▶ REQUIRED ACTION: Please write out the whole listing that follows exactly; the pictures stay out.

[Start of section]

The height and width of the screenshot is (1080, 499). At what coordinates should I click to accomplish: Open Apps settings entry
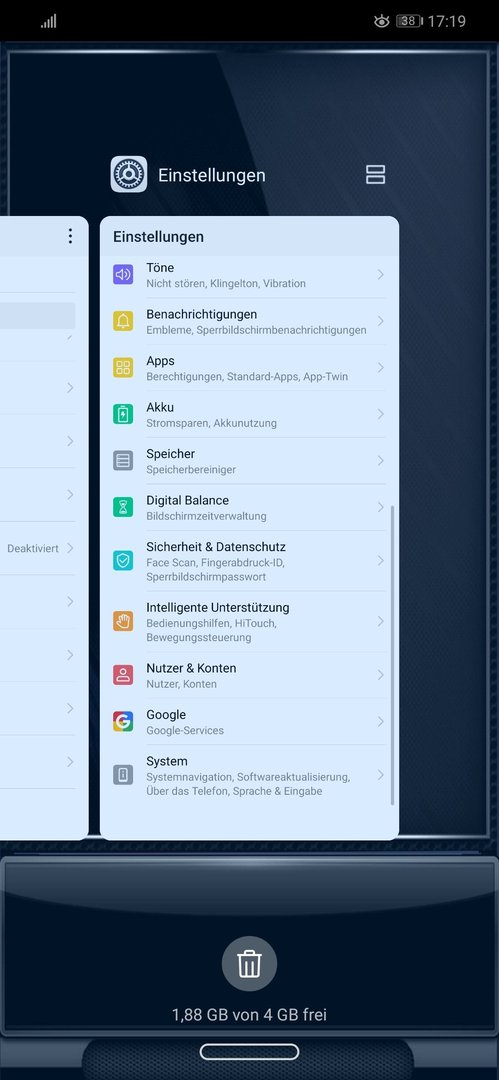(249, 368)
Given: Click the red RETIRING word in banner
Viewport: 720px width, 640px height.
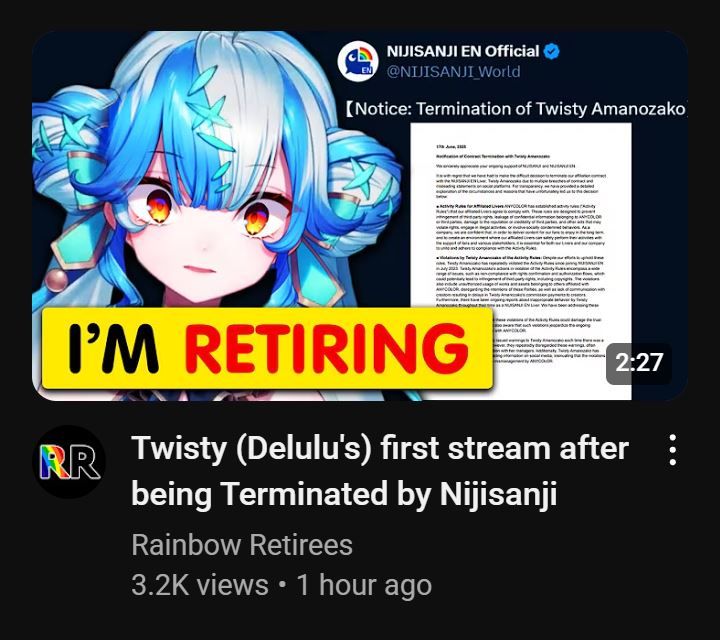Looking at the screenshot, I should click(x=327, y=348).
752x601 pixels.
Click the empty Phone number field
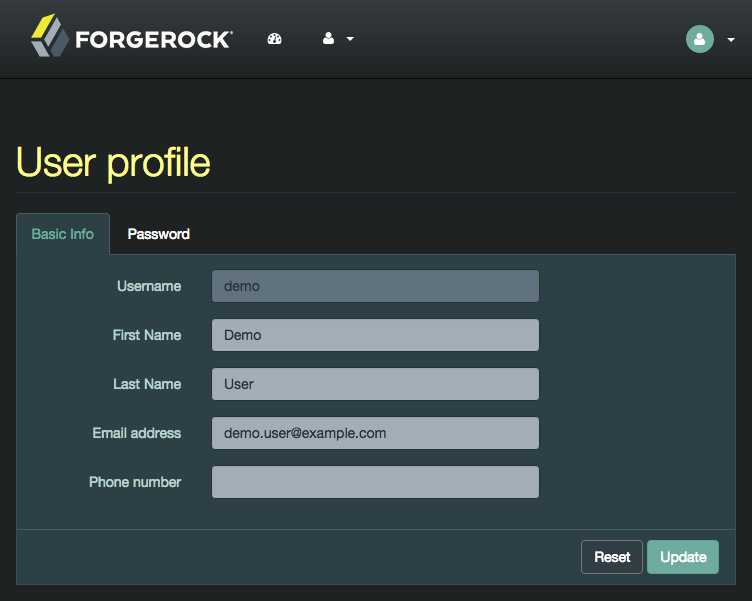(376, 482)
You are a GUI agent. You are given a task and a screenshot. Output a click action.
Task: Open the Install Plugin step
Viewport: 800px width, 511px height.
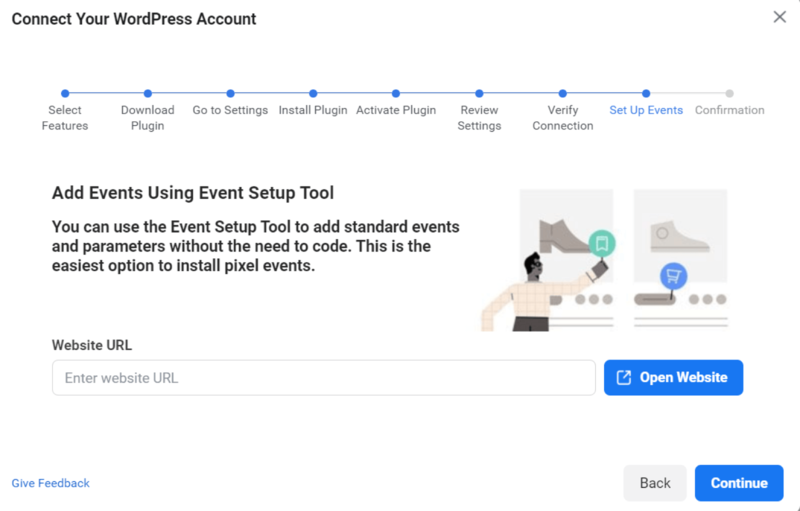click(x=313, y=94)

[End of section]

▶ RESULT OF THE EXERCISE:
The height and width of the screenshot is (1080, 499). At what coordinates should I click to accomplish: Open Apps settings entry
(249, 368)
Given: Click the red RETIRING word in banner
Viewport: 720px width, 640px height.
Looking at the screenshot, I should click(x=327, y=348).
752x601 pixels.
Click the empty Phone number field
(376, 482)
You are a GUI agent. You are given a task and a screenshot. Output a click action.
Task: Open the Install Plugin step
Viewport: 800px width, 511px height.
click(x=313, y=94)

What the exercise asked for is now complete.